Have a crack at making your own kimchi with our easy recipe.
- Vegetarian recipes
- 17.1g (7.2g saturated)
- 58.5g (18.6g sugars)
- 4 medium-large sweet potatoes (about 200g each)
- 2 tbsp light oil
- 1 tsp fine sea salt
- 400g can chopped tomatoes – finely chopped if possible
- 1½ tbsp red wine vinegar
- 2 tsp caster sugar
- 400g can cannellini or mixed beans, drained and rinsed
- 100g kimchi, plus extra to serve (see Know How)
- 1 tbsp soy sauce (or tamari for a gluten-free option)
- 200g baby button, chestnut or small king mushrooms, larger ones halved
- 3 spring onions, thinly sliced
- 120g cheddar, grated
- Heat oven to 220ºC fan/gas 9. Rub the potatoes all over with 1 tbsp of the oil and the salt, then put on a baking tray. Bake for 20 minutes then, without opening the oven, turn it down to 160ºC fan/gas 4 and bake for another 20 minutes.
- Meanwhile, bring the tomatoes, vinegar and sugar to the boil in a small saucepan over a medium heat, then put the lid on and simmer for 15 minutes. Add the beans, replace the lid and cook for a further 10 minutes. Remove the lid and allow to cool for 5 minutes, then stir in the kimchi. Season to taste using the soy sauce along with some salt and pepper. You may want to adjust the balance with extra vinegar and sugar.

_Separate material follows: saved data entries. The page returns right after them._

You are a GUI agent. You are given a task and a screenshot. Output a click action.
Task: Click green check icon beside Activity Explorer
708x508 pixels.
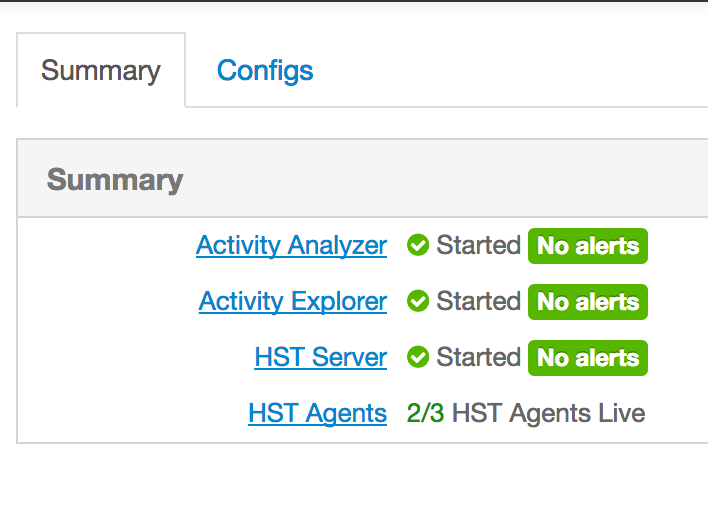418,301
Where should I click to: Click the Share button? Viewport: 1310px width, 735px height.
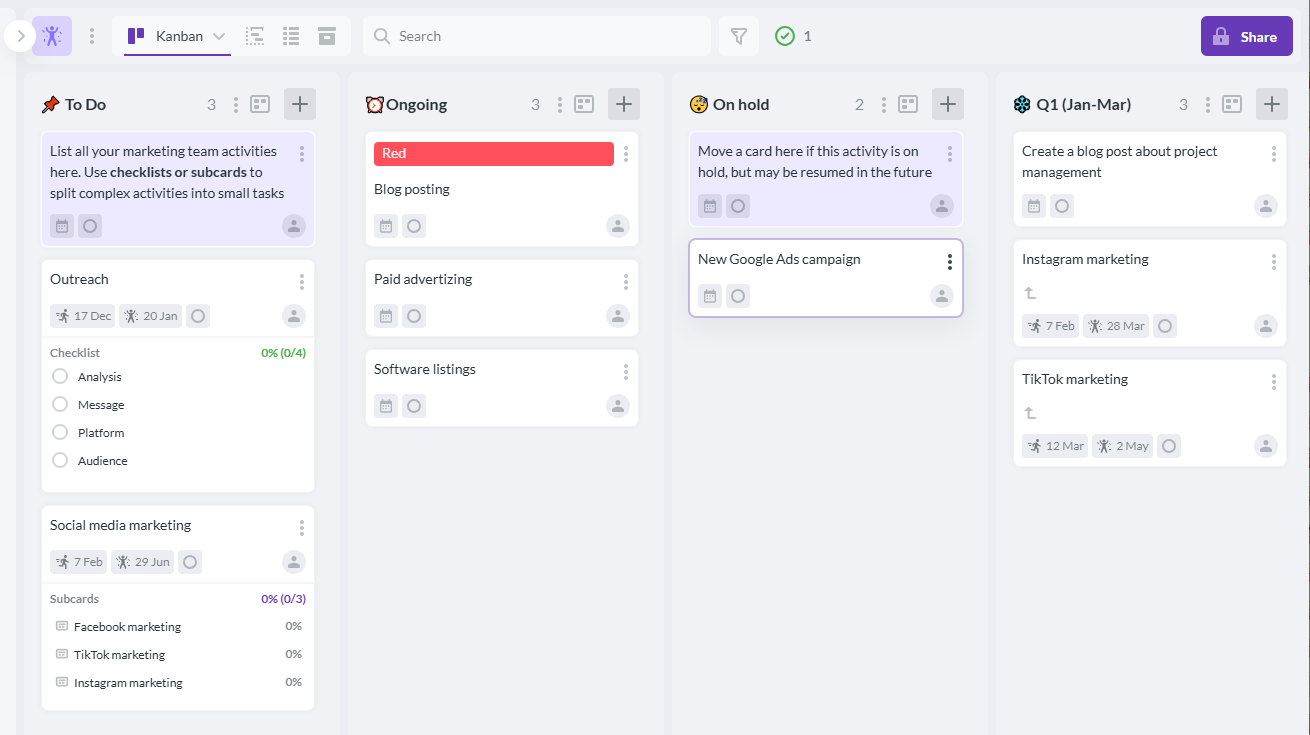point(1246,35)

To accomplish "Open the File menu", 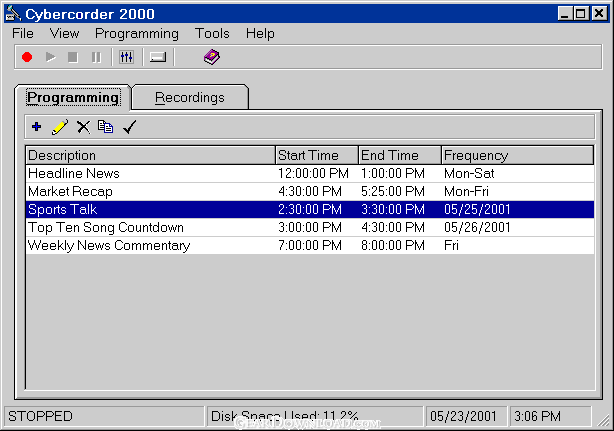I will [21, 33].
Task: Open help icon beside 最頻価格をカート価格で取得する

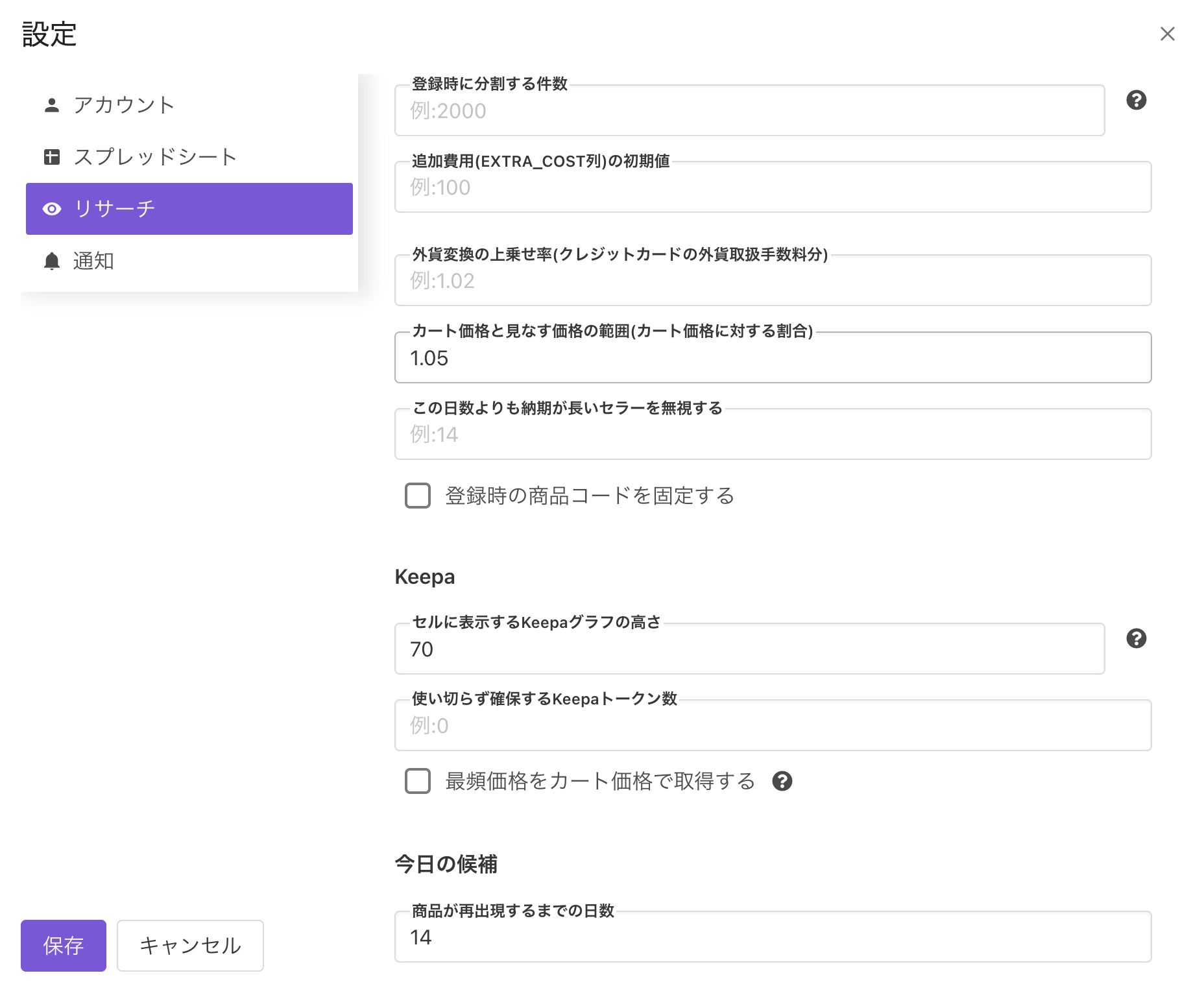Action: click(x=782, y=781)
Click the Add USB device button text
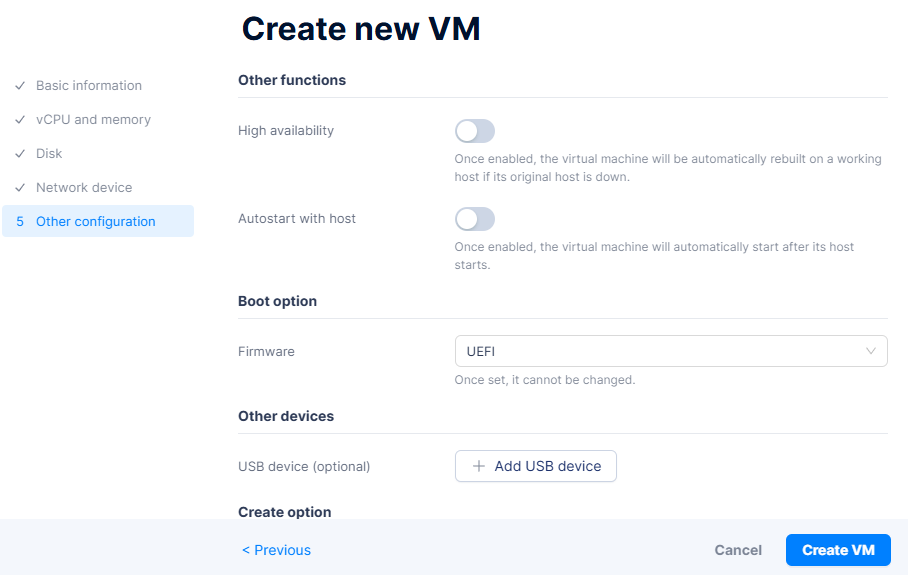 click(x=548, y=466)
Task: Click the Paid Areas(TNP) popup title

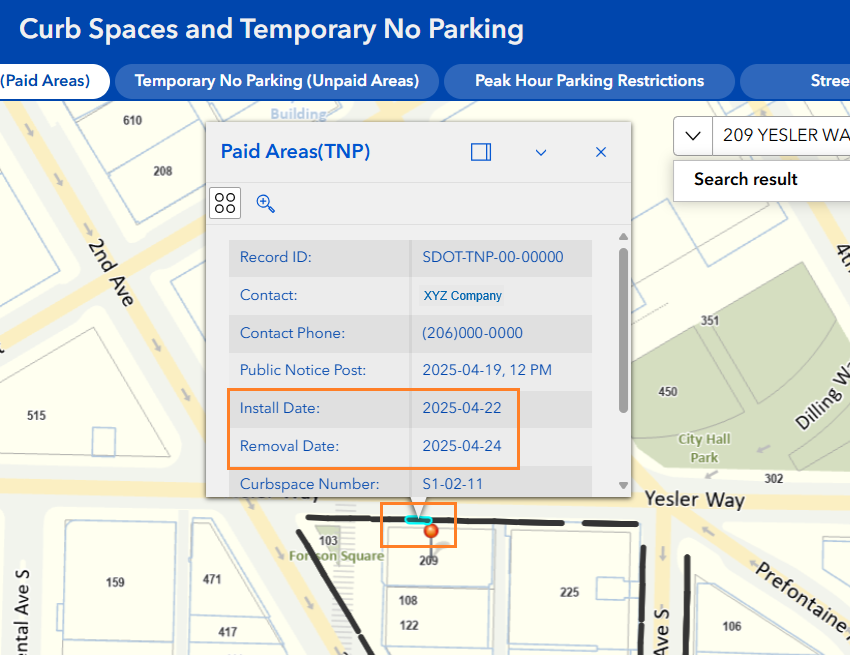Action: coord(295,152)
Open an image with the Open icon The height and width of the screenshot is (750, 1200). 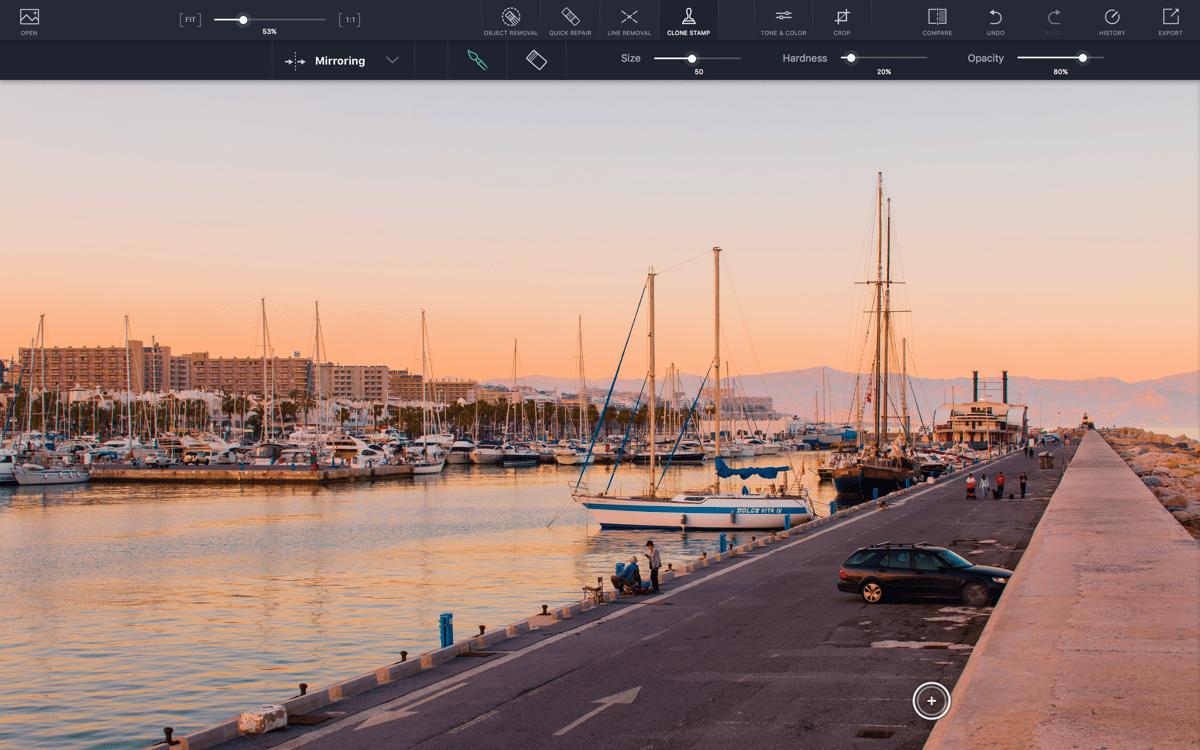(x=29, y=20)
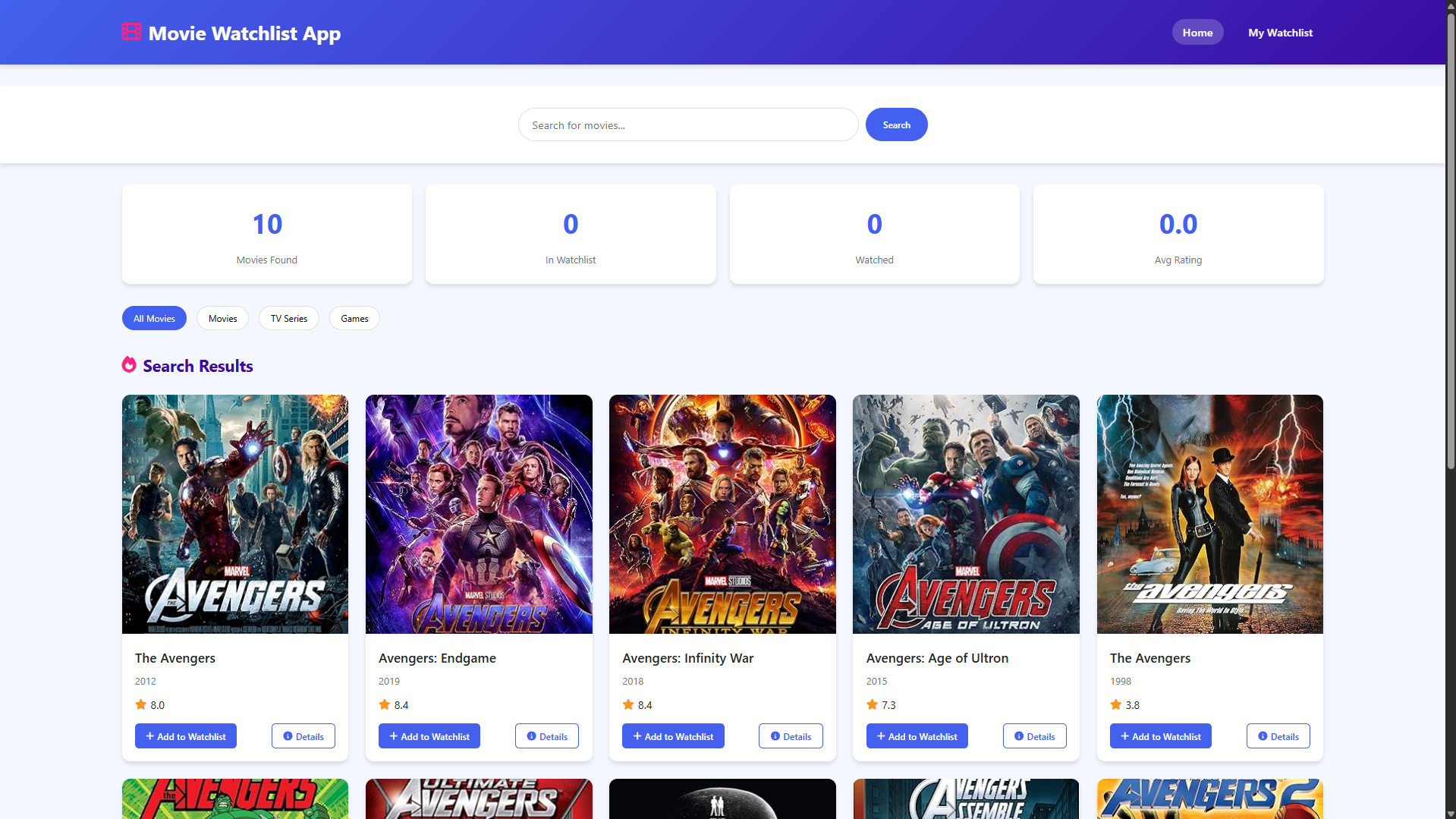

- Heat the rest of the oil in a medium frying pan over a high heat. Cook the mushrooms for 3-4 minutes until golden, then add most of the spring onions, mix well and take off the heat.
- Keeping the potatoes on the baking tray, slice down the middle and open out. Top with the kimchi beans, mushroom mix and cheese, then return to the oven for 5 minutes or until the cheese has melted. Garnish with the remaining spring onion and serve with more kimchi on the side .
Find kimchi in health food stores, Asian supermarkets and many larger supermarkets. Opt for a ‘live culture’ version (you’ll find this in the refrigerated aisle) as shelf-stable versions have been heat treated for longevity, killing the gut-friendly bacteria. Check the kimchi is vegetarian if you need it to be.